Les erreurs  de Mulcair

Dans les récents sondages qui tous annonçaient une spectaculaire remontée du Parti libéral du Canada, remontée apparemment due à l'effet Trudeau, un élément est passé un peu inaperçu: la dégringolade correspondante du NPD dans l'opinion, au point où l'Opposition officielle a été brutalement reléguée du deuxième au troisième rang, loin derrière les conservateurs et les libéraux... et cela, même dans les provinces de l'Ouest qui constituaient depuis des décennies l'un de ses bastions principaux. (Au Québec, Léger Marketing indique que le PLC aurait devancé le NPD!)

Le fait que le PLC devance aujourd'hui, et de loin, le NPD dans l'Ouest, constitue en soi presque une révolution, quand on songe que le PLC était inexistant en Alberta depuis 40 ans et moribond partout ailleurs qu'à Vancouver depuis 30 ans.

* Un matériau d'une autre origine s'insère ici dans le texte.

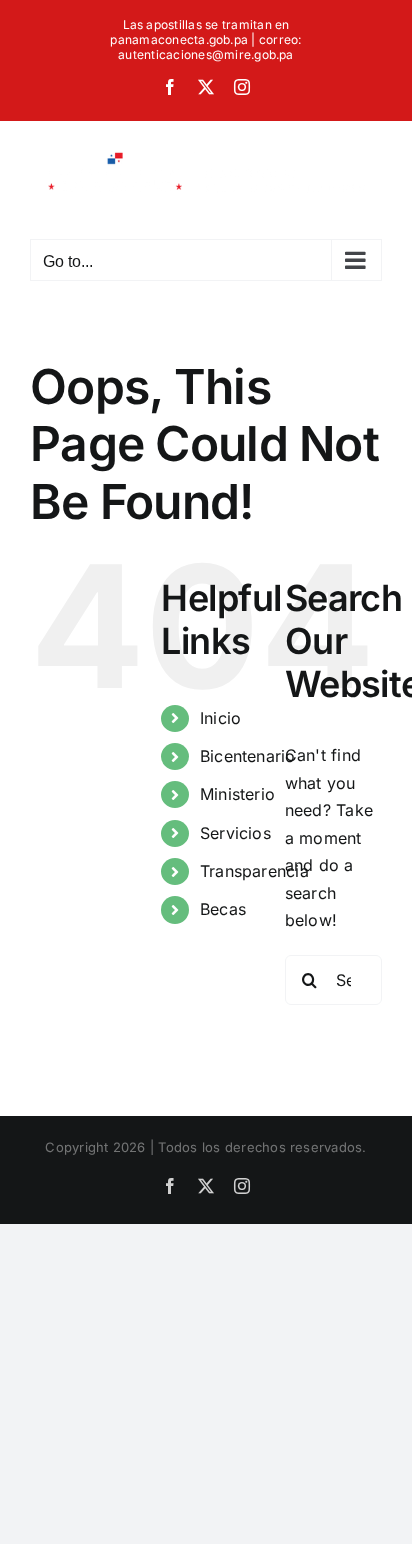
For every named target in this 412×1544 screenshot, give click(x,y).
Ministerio (237, 794)
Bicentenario (248, 756)
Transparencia (254, 871)
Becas (223, 909)
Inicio (220, 718)
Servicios (235, 833)
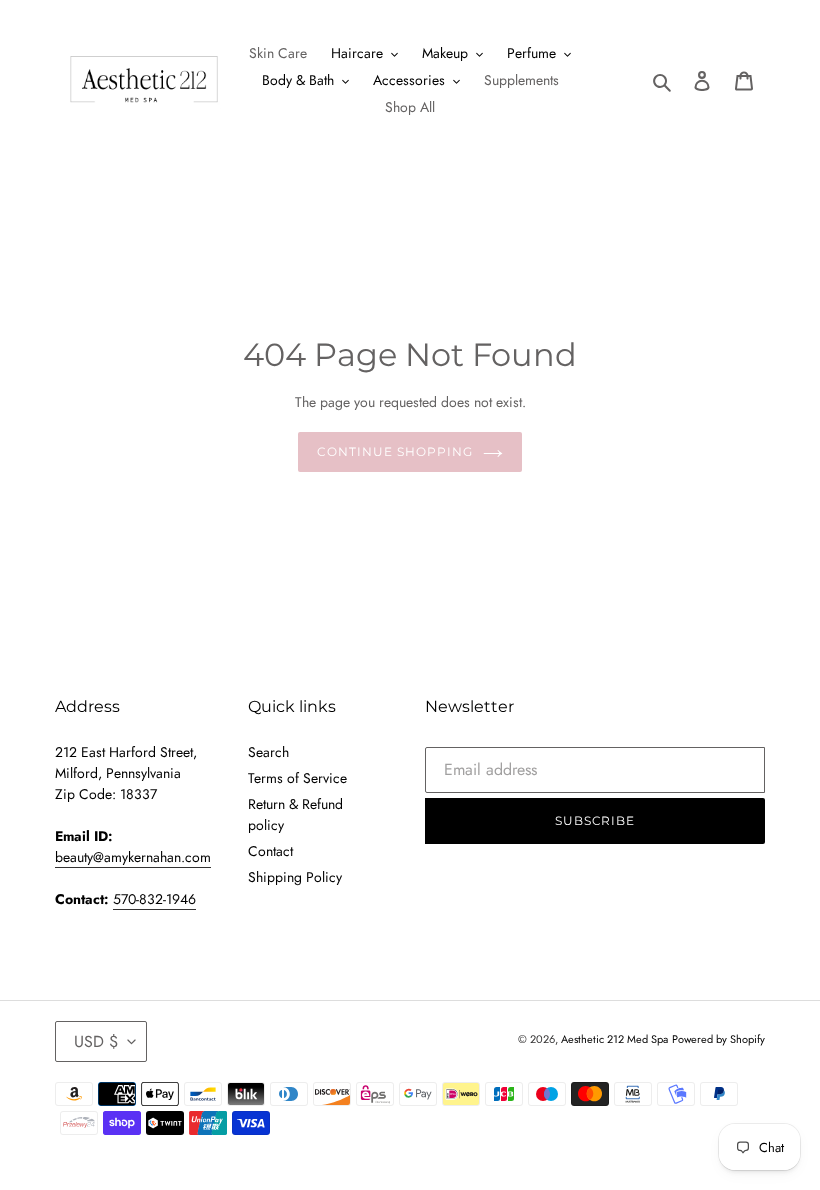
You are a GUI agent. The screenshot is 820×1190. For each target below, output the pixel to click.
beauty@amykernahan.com (133, 857)
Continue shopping (394, 451)
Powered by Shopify (718, 1039)
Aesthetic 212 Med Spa (614, 1039)
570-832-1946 (154, 899)
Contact (270, 851)
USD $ (96, 1041)
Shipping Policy (295, 877)
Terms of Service (297, 778)
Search (268, 752)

Il va de soi que la prudence s'impose et qu'on aurait tort de prédire le retour du NPD à son ancien statut de tiers-parti. Deux ans s'écouleront d'ici aux prochaines élections - une éternité. L'effet «Justin» s'estompera quand le futur chef libéral atterrira sur le plancher des vaches, et les sondages régionaux sont sujets à caution à cause du faible échantillonnage.

Reste une tendance générale: les libéraux montent et le NPD descend. Partout au pays.

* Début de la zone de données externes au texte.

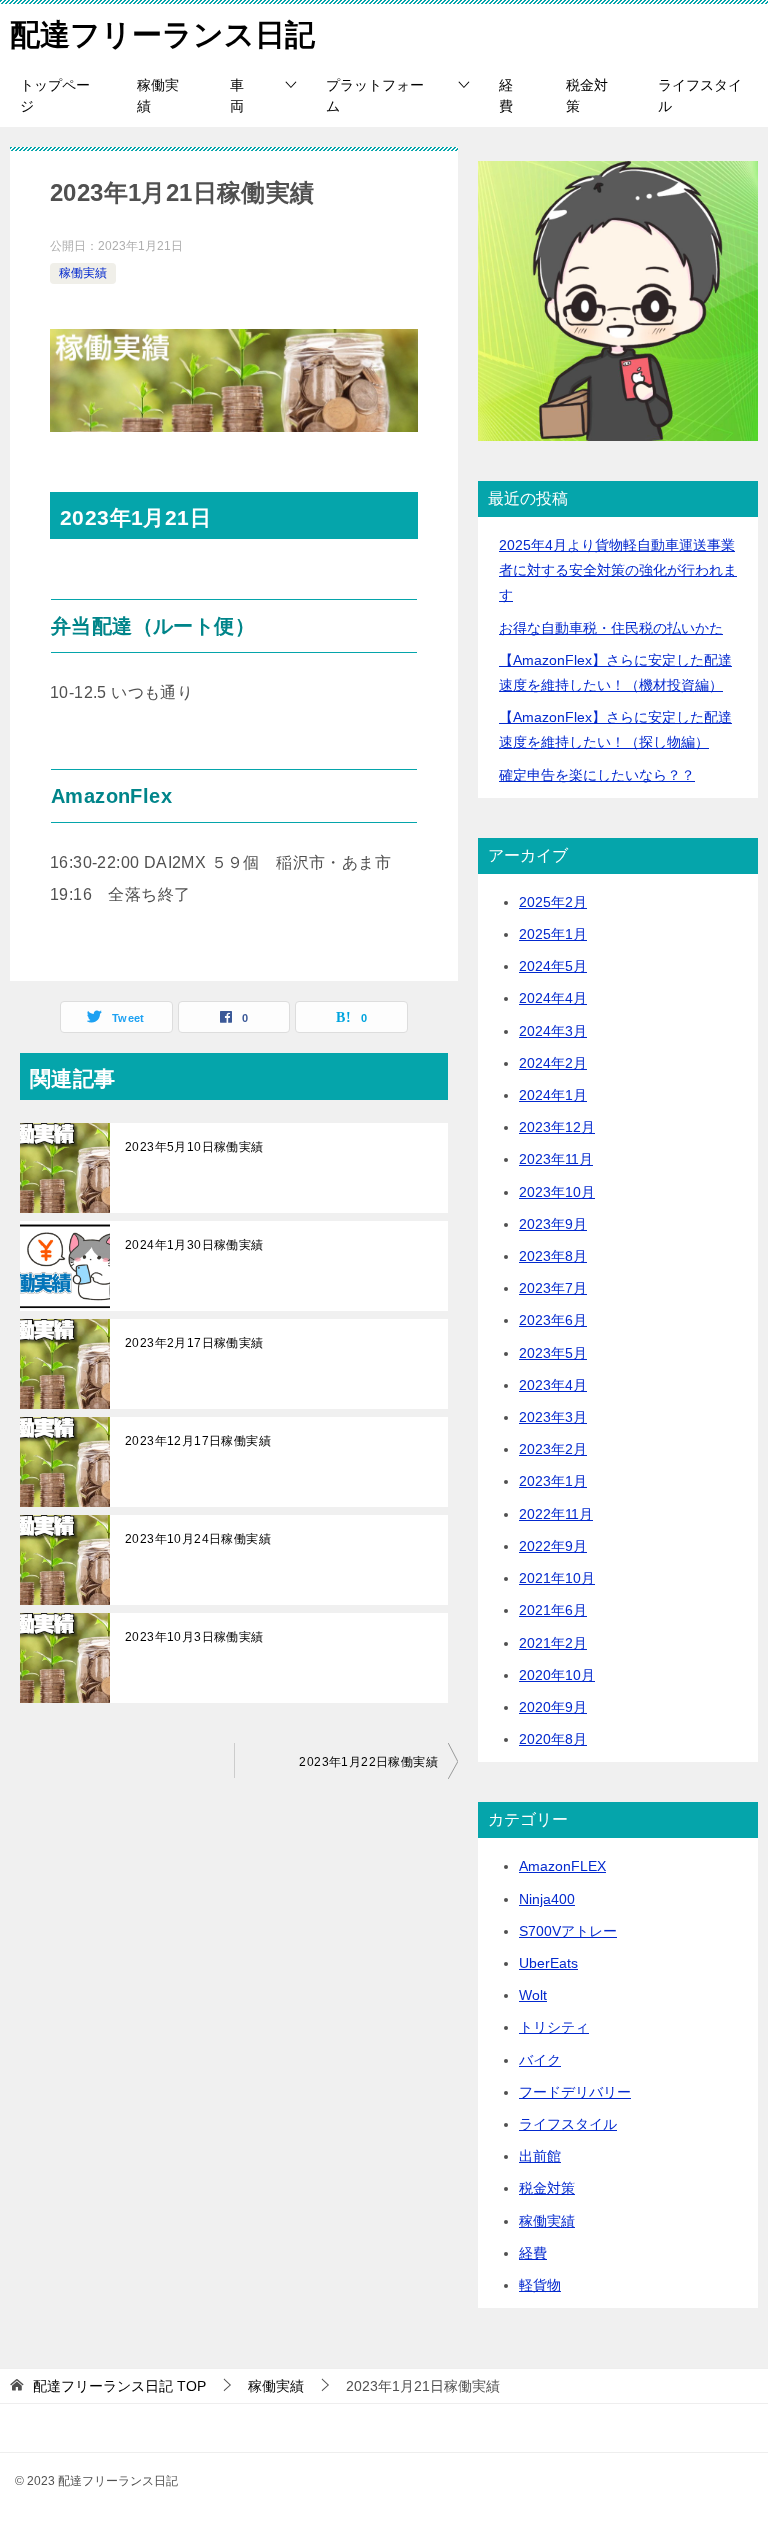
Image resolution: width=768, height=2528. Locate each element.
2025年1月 (553, 934)
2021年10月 (557, 1578)
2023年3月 (553, 1417)
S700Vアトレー (568, 1931)
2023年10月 (557, 1192)
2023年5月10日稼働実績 (194, 1147)
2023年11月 (556, 1159)
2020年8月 (553, 1739)
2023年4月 (553, 1385)
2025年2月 (553, 902)
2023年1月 (553, 1481)
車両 (237, 95)
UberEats (548, 1963)
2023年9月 (553, 1224)
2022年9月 (553, 1546)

Or, Thomas Mulcair a une grande part de responsabilité dans ce qui est en train d'arriver à son parti. Il aurait volontairement décidé de s'aliéner les provinces de l'Ouest et l'opinion publique canadienne-anglaise qu'il n'aurait pas agi autrement.

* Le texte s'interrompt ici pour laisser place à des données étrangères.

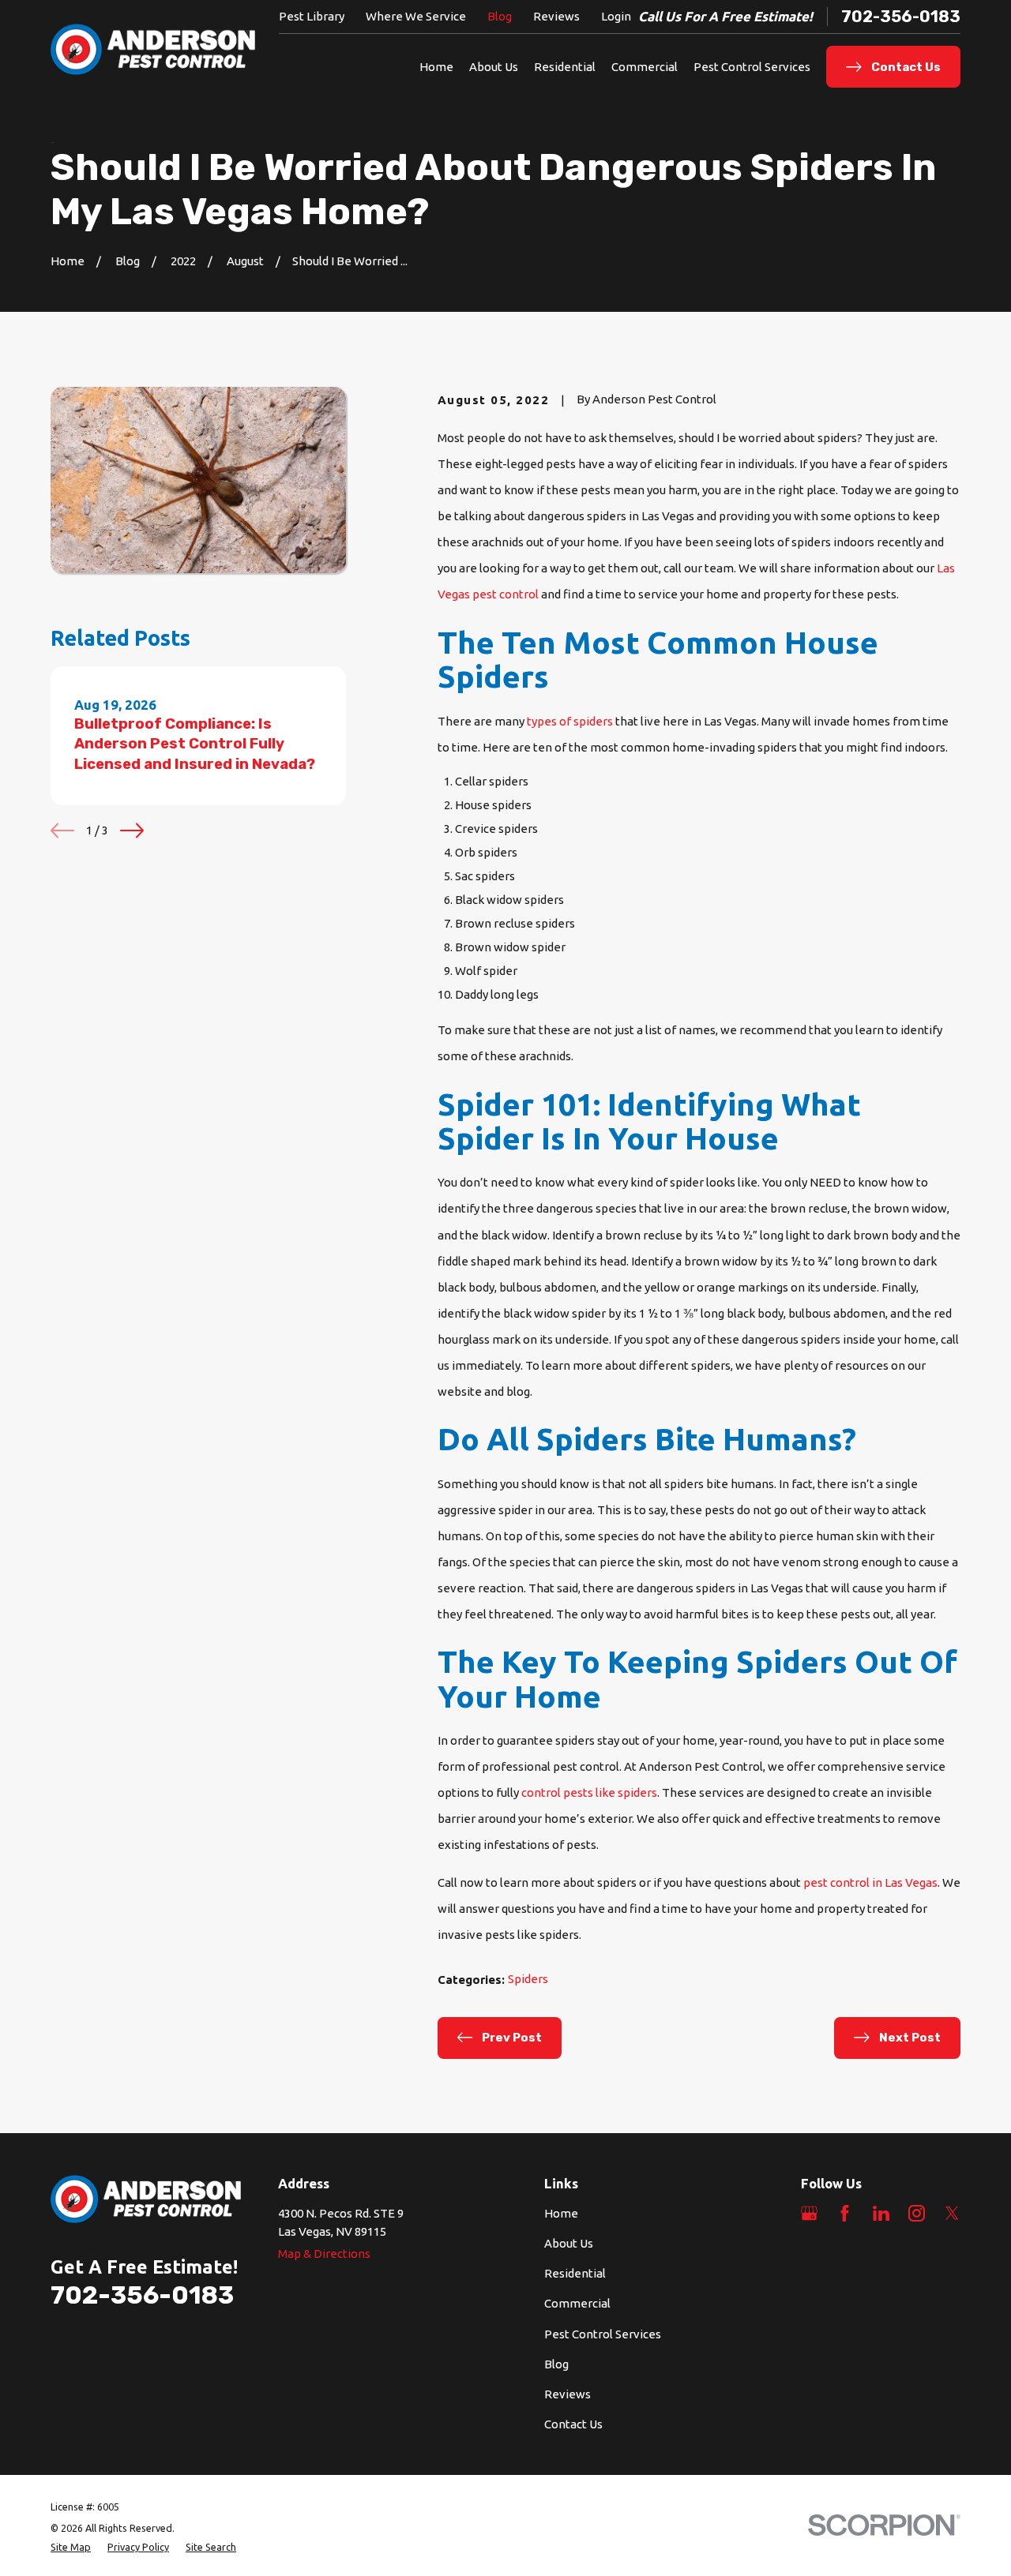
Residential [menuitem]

Coup sur coup, il s'est lancé dans deux campagnes absolument inutiles - des campagnes que rien n'imposait et que personne ne demandait. La première, contre la loi sur la clarté, la seconde contre le projet Keystone.

Il s'est embarqué dans la foulée du Bloc, pour réclamer un amendement stipulant qu'un vote référendaire de 50% plus un (plutôt qu'une «majorité claire») suffise pour forcer le fédéral à négocier la sécession du Québec. Indépendamment des mérites de cette proposition, elle a déclenché un tollé au Canada anglais, sans par ailleurs lui rapporter un seul vote de plus au Québec, où l'option est rendue à 33% et où tout le monde est devenu allergique au concept de référendum (au point où la porte-parole des États généraux de la souveraineté suggère qu'on trouve un autre mot pour désigner la chose!).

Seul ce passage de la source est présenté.